President Biden is facing a choice: give the oil industry free rein, or take a stand for our climate and our future. ConocoPhillips is attempting to gain permission to start development on the largest new oil drilling operation on public land in the United States. It’s called the Willow Project on Alaska’s North Slope, and if Conoco gets their way, it could be one of the biggest climate disasters on the planet.
Willow is sited in a vast Arctic landscape that provides critical habitat for birds from all over the world as well as animals like the caribou that subsistence hunters rely on to feed their families and communities. Native communities, like Nuiquset, are already dealing with the consequences of oil development in the region, including deteriorating air quality and a spike in respiratory disorders. Last year, a well in Conoco’s Alpine Field blew out, spewing methane into the air and endangering residents of Nuiquset. These risks are already here, and Willow only makes them worse.
Over the lifespan of the project, Willow could emit 287 million metric tons of carbon pollution, the equivalent of operating 76 coal-fired power plants and enough to undercut the gains made through climate policies implemented since 2021. Moreover, it’s an investment in the economy of the past that would lock us into fossil fuels for another 30 years, right when the window is closing for us to switch to clean and renewable energy to avoid a true climate catastrophe. Granting permission to drill stands in direct conflict with the President’s ambitious climate goals.
Tell Biden: Stop the Willow Climate Disaster!
On February 6, the Bureau of Land Management released the updated Environmental Impact Statement (EIS) on Willow. Sierra Club and partners worked to overturn the Trump administration’s original EIS in the courtroom. We won that round when the court ruled that the document was deeply flawed, but we have more work to do. Sierra Club volunteers and supporters wrote thousands of comments to the BLM regarding the Willow plan in the runup to the February 6 announcement, but this new EIS would still allow Willow to move forward, threatening the species who rely on this Arctic habitat and the public health of the Alaskan communities who call the region home.

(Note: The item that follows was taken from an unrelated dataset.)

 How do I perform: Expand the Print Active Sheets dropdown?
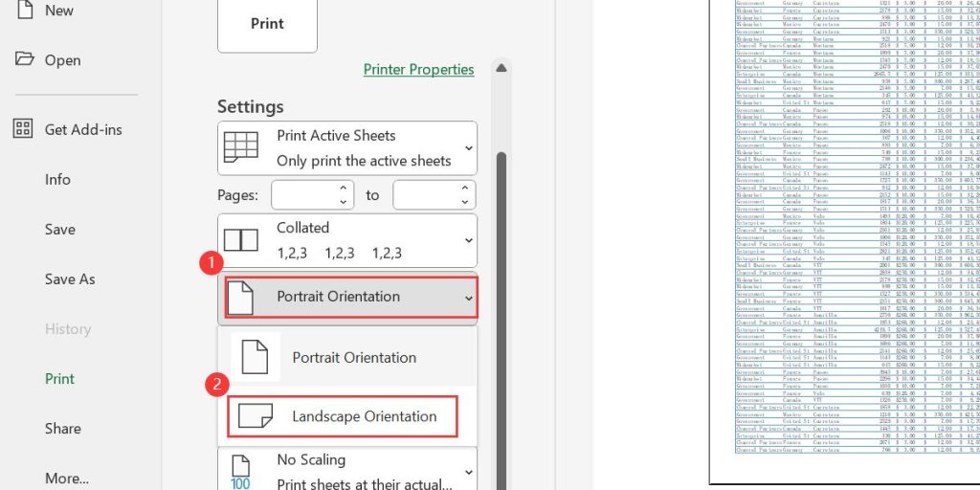[468, 147]
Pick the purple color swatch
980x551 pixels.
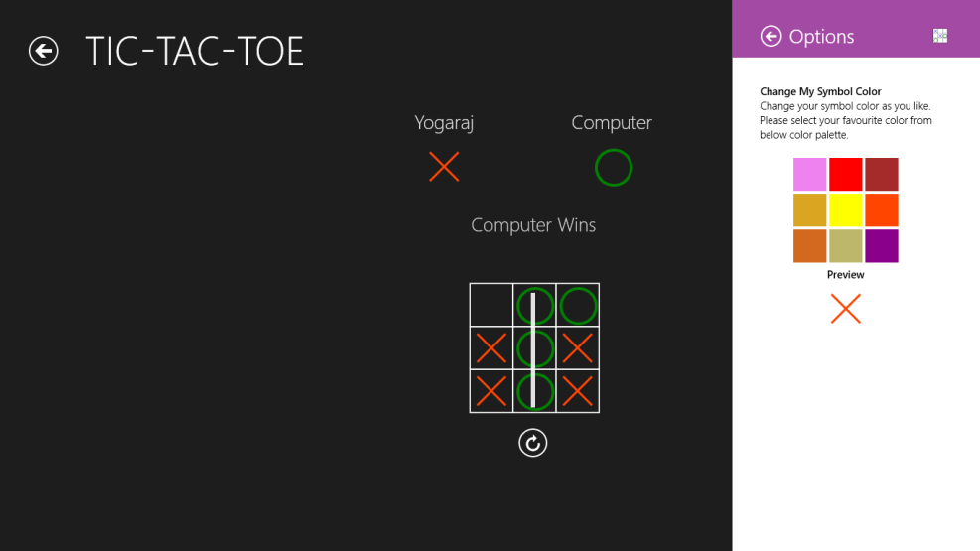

And that brings us to now. The February EIS was not a final decision, and the Department of the Interior has suggested it has serious concerns about the project. We have until at least March 6 to stop the Willow project cold in its tracks. Willow will be a defining decision for President Biden’s climate legacy, and it can’t be taken lightly. Allowing Willow would do irreversible damage to the Arctic landscape, accelerate climate change, and threaten the ecosystems so many rely on. We need President Biden to be a climate hero by saying no to Willow.